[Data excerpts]
============================================================

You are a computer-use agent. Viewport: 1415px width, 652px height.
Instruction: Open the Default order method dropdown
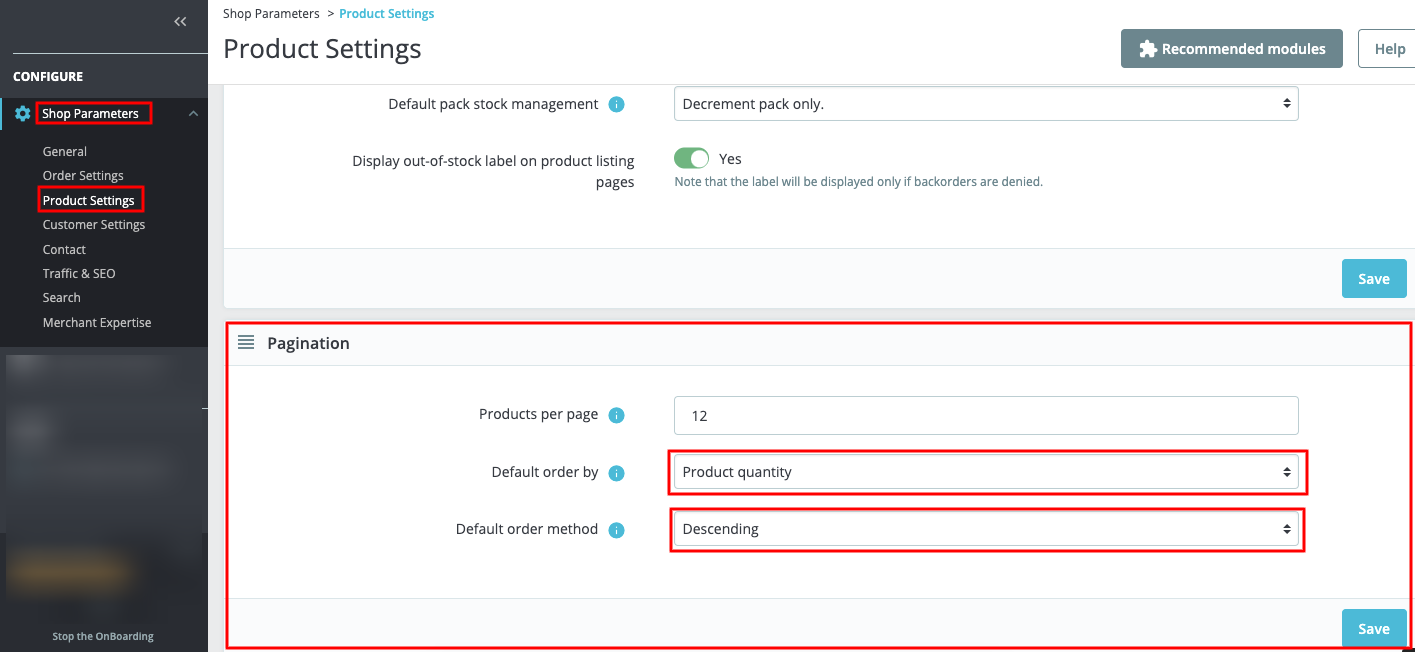pyautogui.click(x=985, y=530)
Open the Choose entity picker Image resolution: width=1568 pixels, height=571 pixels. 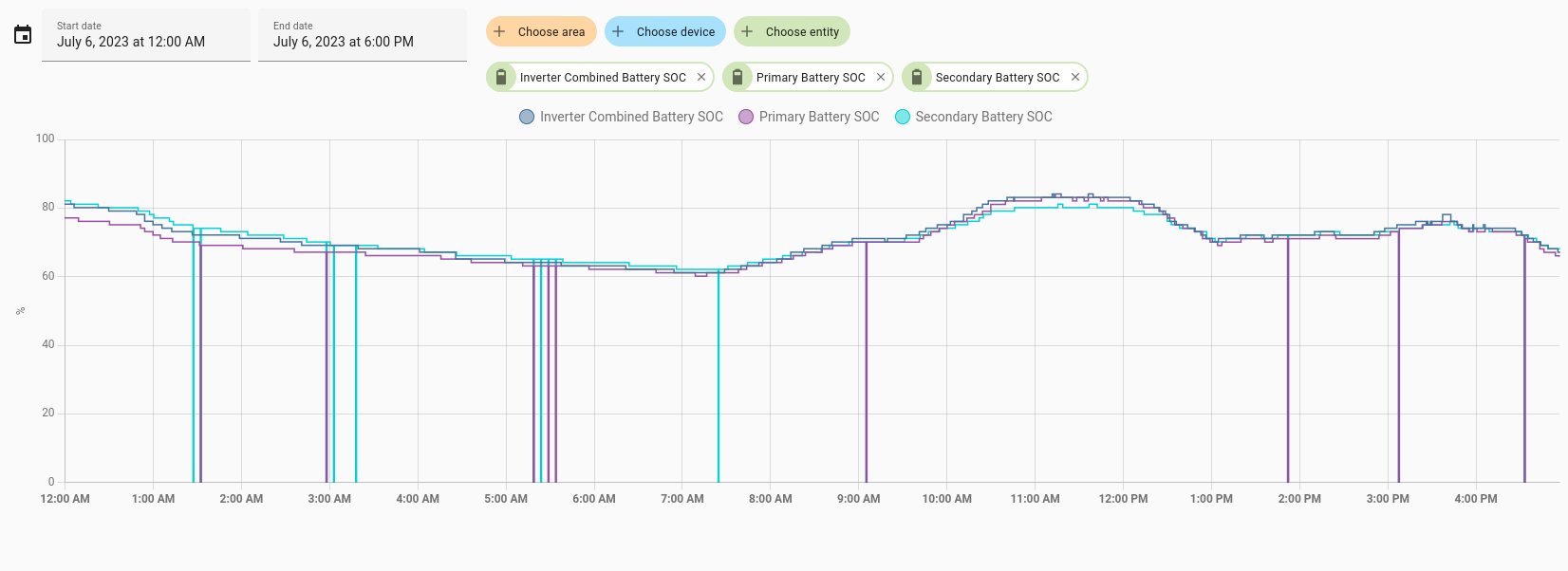coord(792,31)
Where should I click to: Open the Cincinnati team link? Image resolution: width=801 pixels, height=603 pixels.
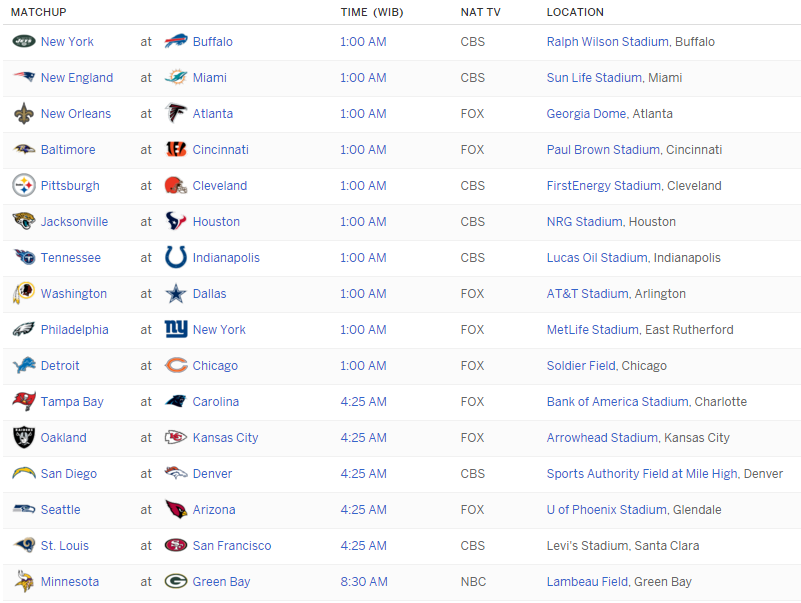(220, 150)
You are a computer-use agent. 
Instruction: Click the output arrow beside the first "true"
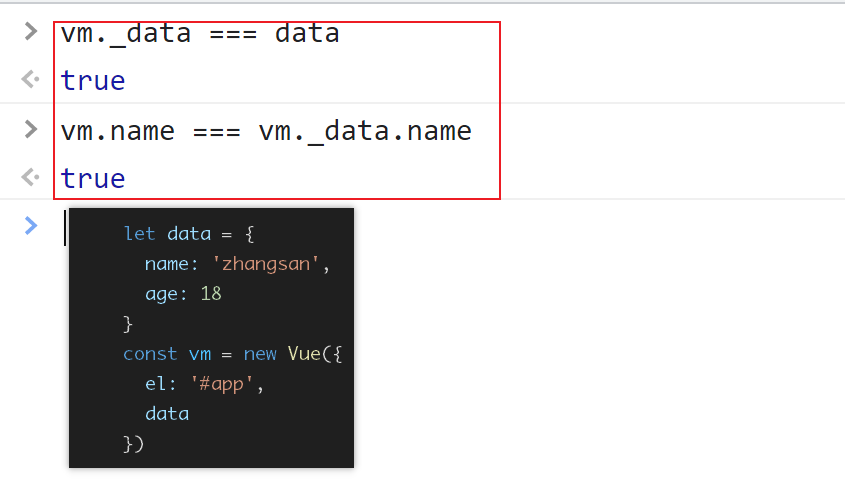[31, 80]
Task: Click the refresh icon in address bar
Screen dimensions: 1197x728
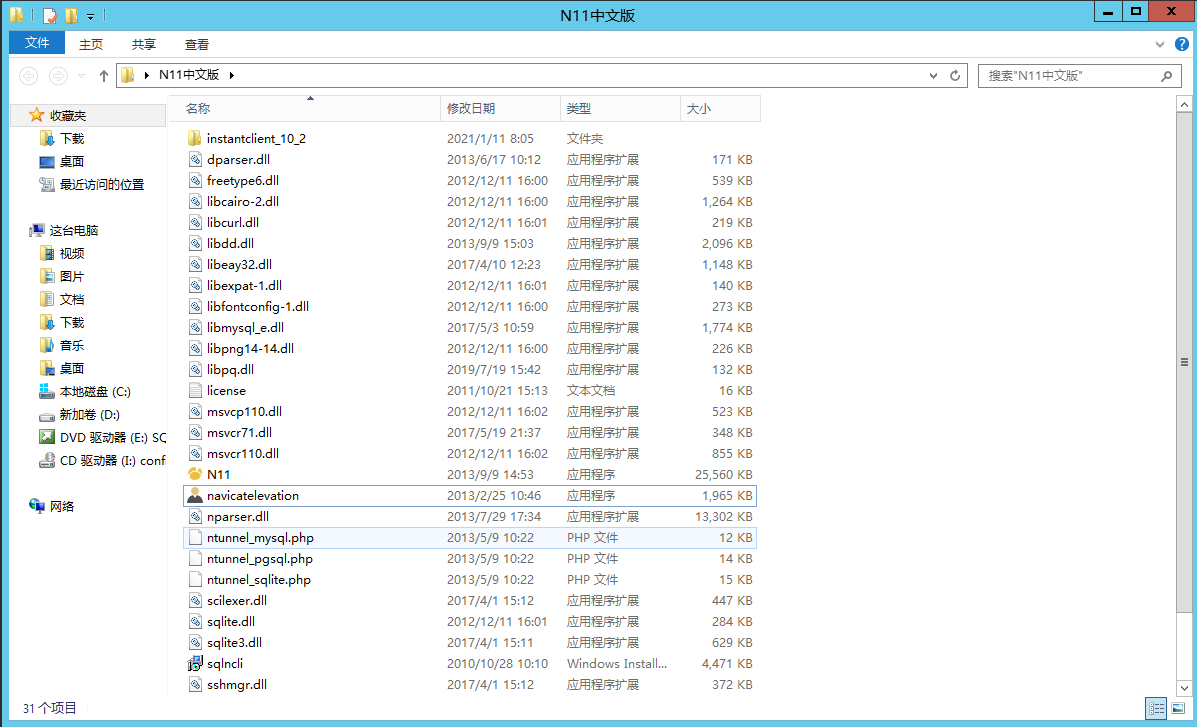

============================================================

● **WHAT IS EXPECTED**
If the word "computer" appears in a line above, copy that line.

● **SOLUTION TO THE PROBLEM**
You are a computer-use agent. Viewport: 1415px width, 652px height.
You are a computer-use agent. 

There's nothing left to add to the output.